Don't misunderstand me - I'm not trying to get rid of my patients; in fact, often quite the opposite - but it is a small triumph for all involved when a patient is finally able to leave hospital.

It is one of the most frustrating part of my job that once a patient is medically fit, there is no certainty that they will be discharged soon.  The BBC is well on the case with this, and it's not a new issue. Although I work in one of the areas with the highest rates of this, it's something I have witnessed since being a medical student in all areas of the country I've trained in.


So what's going wrong?

From my perspective, there's one main issue.  Our old friend, Communication.

There are a lot of players when it comes to getting someone home, and unfortunately, they're rarely present on the pitch at the same time to talk about what's going on.  Patient's wishes are paramount, but input from the medical team, physios, occupational therapists and any other appropriate healthcare workers is needed to identify their needs in the community.  Families may feel they have extra information which may be useful, but this must be balanced with maintaining the patient's autonomy.  Then the social worker is loaded with all of this information and a whole other collection of issues (place of discharge, funding streams etc) come into play.  The difficulty is, a delay in information or progress from one of these groups can hold the whole thing up.  That can even start from a medical perspective, with many multidisciplinary teams being unwilling to start discharge planning until a patient is medically well.

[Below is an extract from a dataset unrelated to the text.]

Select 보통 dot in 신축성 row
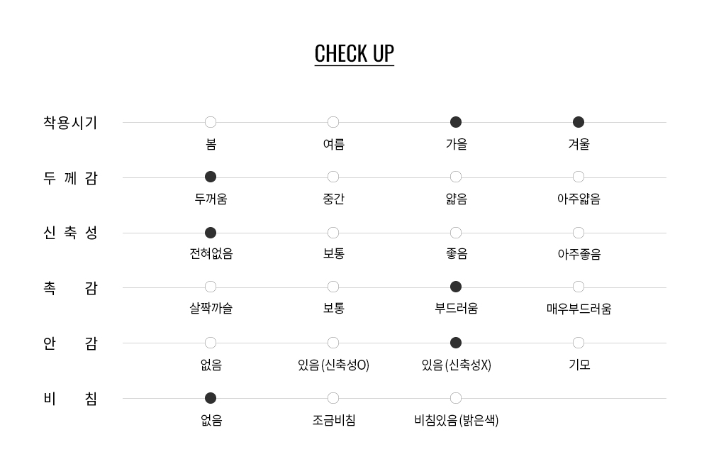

Then there's the disjoint between health and social care.  People often ask me what sort of things I see most often as a junior doctor - an easy answer - it's usually some end effect of someone struggling to cope at home: 'off legs', falls, confusion.  I'm not denying there are often (mostly?) medical components to this as well, but there's a tendency to categorise - is this a medical or a social issue?  I think you'll find it's both.  But apparently we have to box them first and deal with them separately.  Except - it's not really dealt with when you spot the patient's name on the admissions board 24 hours after you signed the end of their discharge letter.  A large part of this is also the lack of support and backing we give the social worker.  We have a large team of healthcare workers of various disciplines that support a patient to discharge in hospital - but arguably the social worker has the toughest job of essentially getting a patient's whole life in order in as short a time as possible.  Basically, all hail the social worker.  We love you, and need more of you!  And finally, the most frustrating off all.  Vacant place in nursing home.  The paperwork's all done.  The patient's delighted.  Their family's delighted.  You're delighted.  And then the transport gets cancelled. And then they lose their place in the home.  And we're back to square one.

So what can be done?

I've worked in some hospitals where there's essentially a multidisciplinary handover every single morning - perhaps that would improve communications.  Efficient ward rounds would leave us with more availability later in the day to catch up with other healthcare workers on the wards, and of course families.  Speaking of the latter, having a more formal means of ensuring patients and their families have regular windows of time to access doctors, nurses, or indeed anyone who they feel would improve their understanding of what's going on.

If politicians, NHS managers, doctors, ANYONE, is serious about giving our ageing society a better deal, I'd suggest the medical/social interface would be an excellent place to start.